Sprechen wir mal über Mallorca, speziell die Playa de Palma. Da hat‘s ja im vergangenen Jahr einiges an Veränderungen gegeben. Viele deutsche Zeitungen schrieben von einem Partyverbot. Konkret ging es ja um ein Stück Seriosität, die in diese Gegend zurückkehren sollte. Wie denkst Du darüber?
In einer gewissen Art und Weise finde ich es gut, dass es ab jetzt Regeln gibt. Oftmals hatte ich den Eindruck, einige Leute landen hier, schalten den Kopf aus und fallen zurück in eine Art Kindheit. Wobei sich selbst Kinder nicht so verhalten würden. Man muss nicht fast nackt in den Lokalen sitzen, man muss nicht Kippen auf den Boden schmeißen oder herumspucken. Das sind alles Regeln, die ich sinnvoll finde. Und ich finde auch gut, dass die Polizei sie durchsetzt. Allerdings gibt es auch Verbote, wie das Eiemrsaufen am Ballermann 6. Mal ehrlich, das gibt’s seit 40 Jahren. Und viele kommen hierher und wollen einmal im Leben mit einem Sangriaeimer im Sand sitzen. Da sage ich, auf diese Gesetze könnte man verzichten. Lasst den Jungs doch ihren Spaß. Es gibt halt einige Regelungen, die ich durchaus nachvollziehen kann, andere wiederum, die ich nicht verstehe.

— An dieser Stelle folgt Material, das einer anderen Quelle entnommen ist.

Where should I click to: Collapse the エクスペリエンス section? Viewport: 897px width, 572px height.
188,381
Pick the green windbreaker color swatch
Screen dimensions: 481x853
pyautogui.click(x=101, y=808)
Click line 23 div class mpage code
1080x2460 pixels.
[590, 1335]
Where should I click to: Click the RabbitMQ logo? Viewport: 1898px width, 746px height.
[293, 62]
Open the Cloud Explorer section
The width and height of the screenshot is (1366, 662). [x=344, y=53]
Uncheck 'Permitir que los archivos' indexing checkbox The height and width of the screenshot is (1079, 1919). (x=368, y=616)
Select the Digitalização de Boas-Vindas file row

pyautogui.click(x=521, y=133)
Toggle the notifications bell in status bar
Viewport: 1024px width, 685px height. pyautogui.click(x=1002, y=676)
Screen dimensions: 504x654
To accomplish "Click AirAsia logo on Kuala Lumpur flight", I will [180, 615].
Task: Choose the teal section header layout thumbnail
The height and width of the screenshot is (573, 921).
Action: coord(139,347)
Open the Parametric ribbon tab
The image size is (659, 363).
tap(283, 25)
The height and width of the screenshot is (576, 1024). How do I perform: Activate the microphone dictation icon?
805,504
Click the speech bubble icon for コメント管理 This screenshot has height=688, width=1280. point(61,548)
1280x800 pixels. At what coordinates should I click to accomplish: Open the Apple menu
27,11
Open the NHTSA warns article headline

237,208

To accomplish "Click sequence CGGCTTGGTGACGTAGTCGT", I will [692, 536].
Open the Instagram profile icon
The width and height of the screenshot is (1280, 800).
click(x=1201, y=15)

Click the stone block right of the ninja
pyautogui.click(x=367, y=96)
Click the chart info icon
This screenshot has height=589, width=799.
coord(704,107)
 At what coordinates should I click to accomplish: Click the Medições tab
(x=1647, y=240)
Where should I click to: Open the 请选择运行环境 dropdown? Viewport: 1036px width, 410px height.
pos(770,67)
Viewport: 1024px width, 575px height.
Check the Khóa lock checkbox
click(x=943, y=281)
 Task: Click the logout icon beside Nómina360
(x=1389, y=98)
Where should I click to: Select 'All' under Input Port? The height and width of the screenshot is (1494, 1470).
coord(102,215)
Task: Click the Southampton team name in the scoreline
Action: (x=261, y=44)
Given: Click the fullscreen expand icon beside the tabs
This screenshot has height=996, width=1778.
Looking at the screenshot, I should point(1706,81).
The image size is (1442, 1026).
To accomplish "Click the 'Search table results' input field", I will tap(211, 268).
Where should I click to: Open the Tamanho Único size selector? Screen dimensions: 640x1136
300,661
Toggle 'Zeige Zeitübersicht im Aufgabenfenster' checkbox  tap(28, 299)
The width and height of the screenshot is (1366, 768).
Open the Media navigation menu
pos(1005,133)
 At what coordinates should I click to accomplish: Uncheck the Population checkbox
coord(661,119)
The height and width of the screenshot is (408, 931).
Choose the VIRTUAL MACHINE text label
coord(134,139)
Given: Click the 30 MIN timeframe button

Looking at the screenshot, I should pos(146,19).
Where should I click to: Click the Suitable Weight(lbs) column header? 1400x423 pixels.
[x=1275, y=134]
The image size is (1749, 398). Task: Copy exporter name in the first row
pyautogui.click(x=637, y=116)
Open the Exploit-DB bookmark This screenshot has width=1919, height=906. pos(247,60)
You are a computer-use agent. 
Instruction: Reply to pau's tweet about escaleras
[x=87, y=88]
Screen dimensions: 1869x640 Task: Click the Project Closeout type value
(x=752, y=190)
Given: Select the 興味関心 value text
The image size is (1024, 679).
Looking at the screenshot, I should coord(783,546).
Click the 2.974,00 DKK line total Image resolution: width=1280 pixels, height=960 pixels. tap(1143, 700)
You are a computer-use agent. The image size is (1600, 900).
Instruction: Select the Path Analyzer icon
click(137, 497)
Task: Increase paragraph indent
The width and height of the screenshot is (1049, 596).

Viel bekommst Du während Deiner kurzen Aufenthalte nicht von Mallorca mit…
Stimmt, und ich muss sagen, es ist schade, denn Mallorca ist richtig schön. Auch die Playa ist in den letzten Jahren echt toll geworden, neue Lokale, mallorquinisches Flair. In der letzten Januarwoche war ich mit meinem Mann hier. Wir haben uns ein Cabrio gemietet und sind bei herrlichem Wetter über die Insel gedüst: Fornalutx, Sóller, Andratx… herrlich. Ich kann nur jedem empfehlen: Macht das! Maximal zwei Stunden Flugzeit von Deutschland, dann Mietagen und ab über die Insel. Es ist einfach nur schön!